Collected data entries:
Start of Block
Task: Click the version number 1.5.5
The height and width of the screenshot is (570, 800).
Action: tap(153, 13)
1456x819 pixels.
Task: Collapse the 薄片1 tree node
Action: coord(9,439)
End of Block
Task details » Make a faithful copy of every record above.

Response to the exercise »
Task: Click the version number 1.5.5
The height and width of the screenshot is (570, 800).
Action: tap(153, 13)
1456x819 pixels.
Task: Collapse the 薄片1 tree node
Action: coord(9,439)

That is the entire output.